As a land that has experienced extensive immigration and intermingling through many millennia, India’s cuisine has benefited from numerous food influences. The diverse climate in the region has also helped considerably broaden the set of ingredients readily available to the many schools of cookery in India. In the North of India, Nepal and Pakistan against the slopes of the Himalaya vegetables like spinaches and cabbage are agricultured.
The staples of Indian cuisine are rice, atta (whole wheat flour), and a variety of pulses, the most important of which are masoor (most often red lentil), chana (bengal gram), toor (pigeon pea or yellow gram), urad (black gram) and mung (green gram). Pulses are used extensively in the form of dal (split).
Some of the pulses like chana and “Mung” are also processed into flour (besan).

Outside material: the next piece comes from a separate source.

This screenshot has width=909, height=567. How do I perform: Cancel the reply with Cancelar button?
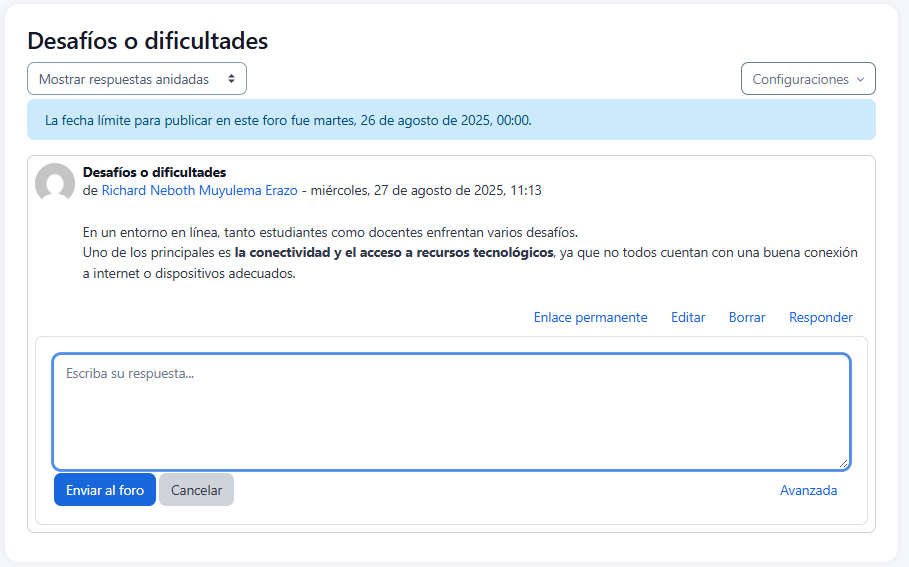(x=196, y=490)

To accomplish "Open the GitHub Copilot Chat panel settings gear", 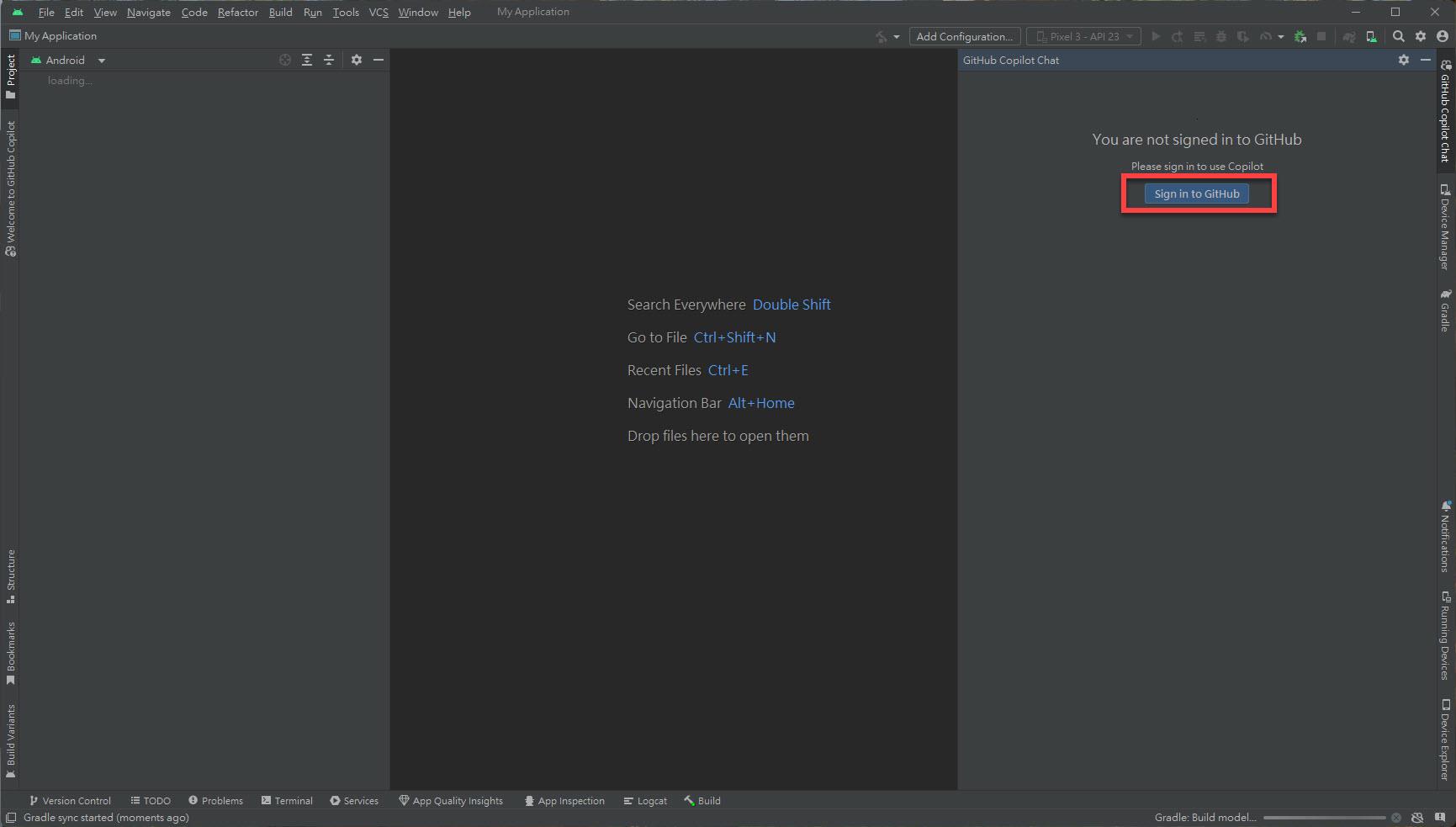I will point(1403,60).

Popular spice mixes are garam masala which is usually a powder of five or more dried spices, commonly including cardamom, cinnamon, and clove. Each region has a distinctive blend of Garam Masala. The term “curry” is usually understood to mean “gravy” in India, rather than “spices.”
Although a number of religions exist in India, the two cultures that have influenced Indian cooking and food habits are the Hindu and the Muslim traditions. The Portuguese, the Persians and the British made also important contributions to the Indian culinary scene. The Hindu vegetarian tradition is widespread in India, although many Hindus eat meat now. The Muslim tradition is most evident in the cooking of meat.
In Hinduism three modes of food are known.
These Modes are:
Foods dear to those in the mode of goodness increase the duration of life, purify ones existence and give strength, health, happiness and satisfaction. Such foods are juicy, fatty, wholesome, and pleasing to the heart.
Foods that are too bitter, too sour, salty, hot, pungent, dry and burning are dear to those in the mode of passion. Such foods cause distress, misery and disease.
Food prepared more than three hours before being eaten, food that is tasteless, decomposed and putrid, and food consisting of remnants and untouchable things is dear to those in the mode of darkness.